··· Input ···

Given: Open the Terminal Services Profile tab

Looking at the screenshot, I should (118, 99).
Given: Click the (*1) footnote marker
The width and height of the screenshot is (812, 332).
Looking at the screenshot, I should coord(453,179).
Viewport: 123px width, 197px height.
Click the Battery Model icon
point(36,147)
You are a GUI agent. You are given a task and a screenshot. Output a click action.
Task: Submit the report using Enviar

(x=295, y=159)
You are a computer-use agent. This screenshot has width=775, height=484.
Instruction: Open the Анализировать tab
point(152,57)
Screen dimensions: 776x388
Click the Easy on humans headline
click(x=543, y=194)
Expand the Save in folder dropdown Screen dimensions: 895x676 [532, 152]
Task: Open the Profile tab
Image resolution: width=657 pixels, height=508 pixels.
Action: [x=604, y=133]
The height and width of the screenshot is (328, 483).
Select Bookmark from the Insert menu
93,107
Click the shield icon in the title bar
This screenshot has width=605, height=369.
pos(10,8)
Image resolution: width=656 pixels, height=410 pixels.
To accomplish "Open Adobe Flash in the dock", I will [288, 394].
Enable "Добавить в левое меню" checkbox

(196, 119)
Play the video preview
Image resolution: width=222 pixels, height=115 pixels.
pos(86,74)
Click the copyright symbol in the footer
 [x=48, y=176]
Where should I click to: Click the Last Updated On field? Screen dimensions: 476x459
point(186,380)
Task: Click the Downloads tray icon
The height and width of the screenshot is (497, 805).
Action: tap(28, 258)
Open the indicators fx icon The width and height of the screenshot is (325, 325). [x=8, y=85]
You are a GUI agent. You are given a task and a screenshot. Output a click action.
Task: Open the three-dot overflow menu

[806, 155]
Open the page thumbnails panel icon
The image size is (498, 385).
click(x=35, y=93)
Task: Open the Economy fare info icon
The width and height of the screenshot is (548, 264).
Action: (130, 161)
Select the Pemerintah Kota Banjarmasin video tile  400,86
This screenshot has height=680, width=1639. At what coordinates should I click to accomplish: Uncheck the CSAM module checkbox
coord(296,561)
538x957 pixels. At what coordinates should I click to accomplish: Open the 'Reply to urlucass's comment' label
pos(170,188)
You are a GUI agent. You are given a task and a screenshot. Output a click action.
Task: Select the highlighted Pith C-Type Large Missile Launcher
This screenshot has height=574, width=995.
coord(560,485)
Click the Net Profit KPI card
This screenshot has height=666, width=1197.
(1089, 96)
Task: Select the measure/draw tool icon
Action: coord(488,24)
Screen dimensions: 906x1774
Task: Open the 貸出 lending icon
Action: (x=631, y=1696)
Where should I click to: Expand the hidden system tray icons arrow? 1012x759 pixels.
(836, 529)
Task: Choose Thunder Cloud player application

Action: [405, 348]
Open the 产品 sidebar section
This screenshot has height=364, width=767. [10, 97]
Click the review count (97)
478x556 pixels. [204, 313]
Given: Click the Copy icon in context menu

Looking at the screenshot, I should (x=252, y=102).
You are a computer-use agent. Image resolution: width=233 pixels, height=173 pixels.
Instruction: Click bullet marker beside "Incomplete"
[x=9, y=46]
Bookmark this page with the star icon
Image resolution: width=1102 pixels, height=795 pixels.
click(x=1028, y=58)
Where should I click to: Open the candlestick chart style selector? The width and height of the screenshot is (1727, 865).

···

• **Exercise instructions**: The data above, all of it, needs to be output exactly as written.

• **Reply to the exercise**:
Given: Open the Terminal Services Profile tab

Looking at the screenshot, I should (118, 99).
Given: Click the (*1) footnote marker
The width and height of the screenshot is (812, 332).
Looking at the screenshot, I should coord(453,179).
Viewport: 123px width, 197px height.
Click the Battery Model icon
point(36,147)
You are a GUI agent. You are given a task and a screenshot. Output a click action.
Task: Submit the report using Enviar

(x=295, y=159)
You are a computer-use agent. This screenshot has width=775, height=484.
Instruction: Open the Анализировать tab
point(152,57)
Screen dimensions: 776x388
Click the Easy on humans headline
click(x=543, y=194)
Expand the Save in folder dropdown Screen dimensions: 895x676 [532, 152]
Task: Open the Profile tab
Image resolution: width=657 pixels, height=508 pixels.
Action: [x=604, y=133]
The height and width of the screenshot is (328, 483).
Select Bookmark from the Insert menu
93,107
Click the shield icon in the title bar
This screenshot has width=605, height=369.
pos(10,8)
Image resolution: width=656 pixels, height=410 pixels.
To accomplish "Open Adobe Flash in the dock", I will [288, 394].
Enable "Добавить в левое меню" checkbox

(196, 119)
Play the video preview
Image resolution: width=222 pixels, height=115 pixels.
pos(86,74)
Click the copyright symbol in the footer
 [x=48, y=176]
Where should I click to: Click the Last Updated On field? Screen dimensions: 476x459
point(186,380)
Task: Click the Downloads tray icon
The height and width of the screenshot is (497, 805).
Action: tap(28, 258)
Open the indicators fx icon The width and height of the screenshot is (325, 325). [x=8, y=85]
You are a GUI agent. You are given a task and a screenshot. Output a click action.
Task: Open the three-dot overflow menu

[806, 155]
Open the page thumbnails panel icon
The image size is (498, 385).
click(x=35, y=93)
Task: Open the Economy fare info icon
The width and height of the screenshot is (548, 264).
Action: (130, 161)
Select the Pemerintah Kota Banjarmasin video tile  400,86
This screenshot has height=680, width=1639. At what coordinates should I click to accomplish: Uncheck the CSAM module checkbox
coord(296,561)
538x957 pixels. At what coordinates should I click to accomplish: Open the 'Reply to urlucass's comment' label
pos(170,188)
You are a GUI agent. You are given a task and a screenshot. Output a click action.
Task: Select the highlighted Pith C-Type Large Missile Launcher
This screenshot has height=574, width=995.
coord(560,485)
Click the Net Profit KPI card
This screenshot has height=666, width=1197.
(1089, 96)
Task: Select the measure/draw tool icon
Action: coord(488,24)
Screen dimensions: 906x1774
Task: Open the 貸出 lending icon
Action: (x=631, y=1696)
Where should I click to: Expand the hidden system tray icons arrow? 1012x759 pixels.
(836, 529)
Task: Choose Thunder Cloud player application

Action: [405, 348]
Open the 产品 sidebar section
This screenshot has height=364, width=767. [10, 97]
Click the review count (97)
478x556 pixels. [204, 313]
Given: Click the Copy icon in context menu

Looking at the screenshot, I should (x=252, y=102).
You are a computer-use agent. Image resolution: width=233 pixels, height=173 pixels.
Instruction: Click bullet marker beside "Incomplete"
[x=9, y=46]
Bookmark this page with the star icon
Image resolution: width=1102 pixels, height=795 pixels.
click(x=1028, y=58)
Where should I click to: Open the candlestick chart style selector? The width and height of the screenshot is (1727, 865).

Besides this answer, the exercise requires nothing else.